* INSTRUCTIONS TO FOLLOW *
All entries are to be given again verbatim.

++++++++

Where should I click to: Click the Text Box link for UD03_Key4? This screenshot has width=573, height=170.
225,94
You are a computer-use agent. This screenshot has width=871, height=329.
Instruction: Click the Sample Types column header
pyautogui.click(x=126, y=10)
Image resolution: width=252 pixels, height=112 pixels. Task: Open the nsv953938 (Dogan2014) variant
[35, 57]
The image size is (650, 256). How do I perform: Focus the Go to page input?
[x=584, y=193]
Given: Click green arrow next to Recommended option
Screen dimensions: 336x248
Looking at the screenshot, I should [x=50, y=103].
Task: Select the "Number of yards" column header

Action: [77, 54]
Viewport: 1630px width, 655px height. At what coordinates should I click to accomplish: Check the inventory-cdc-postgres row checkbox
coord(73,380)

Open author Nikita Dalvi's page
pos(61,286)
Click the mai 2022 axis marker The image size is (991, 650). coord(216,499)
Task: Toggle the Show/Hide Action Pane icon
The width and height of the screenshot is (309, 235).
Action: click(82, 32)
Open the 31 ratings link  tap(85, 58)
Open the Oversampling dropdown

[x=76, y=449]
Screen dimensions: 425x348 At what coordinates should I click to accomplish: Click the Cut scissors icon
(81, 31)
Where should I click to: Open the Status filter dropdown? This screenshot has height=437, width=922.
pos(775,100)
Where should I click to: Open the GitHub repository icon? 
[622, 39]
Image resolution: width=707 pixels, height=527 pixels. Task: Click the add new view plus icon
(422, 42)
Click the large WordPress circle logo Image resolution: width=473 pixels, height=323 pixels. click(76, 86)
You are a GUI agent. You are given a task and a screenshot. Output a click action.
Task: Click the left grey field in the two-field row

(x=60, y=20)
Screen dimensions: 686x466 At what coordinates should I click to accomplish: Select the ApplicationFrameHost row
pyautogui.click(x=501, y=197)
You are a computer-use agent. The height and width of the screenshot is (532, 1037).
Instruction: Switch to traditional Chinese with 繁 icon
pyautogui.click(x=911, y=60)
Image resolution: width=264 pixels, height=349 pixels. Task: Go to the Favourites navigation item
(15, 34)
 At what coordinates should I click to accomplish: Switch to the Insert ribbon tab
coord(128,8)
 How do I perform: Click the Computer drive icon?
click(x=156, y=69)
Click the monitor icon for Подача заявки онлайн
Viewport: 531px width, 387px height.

++++++++

* ANSWER TO THIS PROBLEM *
Where should I click to: Click the Text Box link for UD03_Key4? This screenshot has width=573, height=170.
225,94
You are a computer-use agent. This screenshot has width=871, height=329.
Instruction: Click the Sample Types column header
pyautogui.click(x=126, y=10)
Image resolution: width=252 pixels, height=112 pixels. Task: Open the nsv953938 (Dogan2014) variant
[35, 57]
The image size is (650, 256). How do I perform: Focus the Go to page input?
[x=584, y=193]
Given: Click green arrow next to Recommended option
Screen dimensions: 336x248
Looking at the screenshot, I should [x=50, y=103].
Task: Select the "Number of yards" column header

Action: [77, 54]
Viewport: 1630px width, 655px height. At what coordinates should I click to accomplish: Check the inventory-cdc-postgres row checkbox
coord(73,380)

Open author Nikita Dalvi's page
pos(61,286)
Click the mai 2022 axis marker The image size is (991, 650). coord(216,499)
Task: Toggle the Show/Hide Action Pane icon
The width and height of the screenshot is (309, 235).
Action: click(82, 32)
Open the 31 ratings link  tap(85, 58)
Open the Oversampling dropdown

[x=76, y=449]
Screen dimensions: 425x348 At what coordinates should I click to accomplish: Click the Cut scissors icon
(81, 31)
Where should I click to: Open the Status filter dropdown? This screenshot has height=437, width=922.
pos(775,100)
Where should I click to: Open the GitHub repository icon? 
[622, 39]
Image resolution: width=707 pixels, height=527 pixels. Task: Click the add new view plus icon
(422, 42)
Click the large WordPress circle logo Image resolution: width=473 pixels, height=323 pixels. click(76, 86)
You are a GUI agent. You are given a task and a screenshot. Output a click action.
Task: Click the left grey field in the two-field row

(x=60, y=20)
Screen dimensions: 686x466 At what coordinates should I click to accomplish: Select the ApplicationFrameHost row
pyautogui.click(x=501, y=197)
You are a computer-use agent. The height and width of the screenshot is (532, 1037).
Instruction: Switch to traditional Chinese with 繁 icon
pyautogui.click(x=911, y=60)
Image resolution: width=264 pixels, height=349 pixels. Task: Go to the Favourites navigation item
(15, 34)
 At what coordinates should I click to accomplish: Switch to the Insert ribbon tab
coord(128,8)
 How do I perform: Click the Computer drive icon?
click(x=156, y=69)
Click the monitor icon for Подача заявки онлайн
Viewport: 531px width, 387px height.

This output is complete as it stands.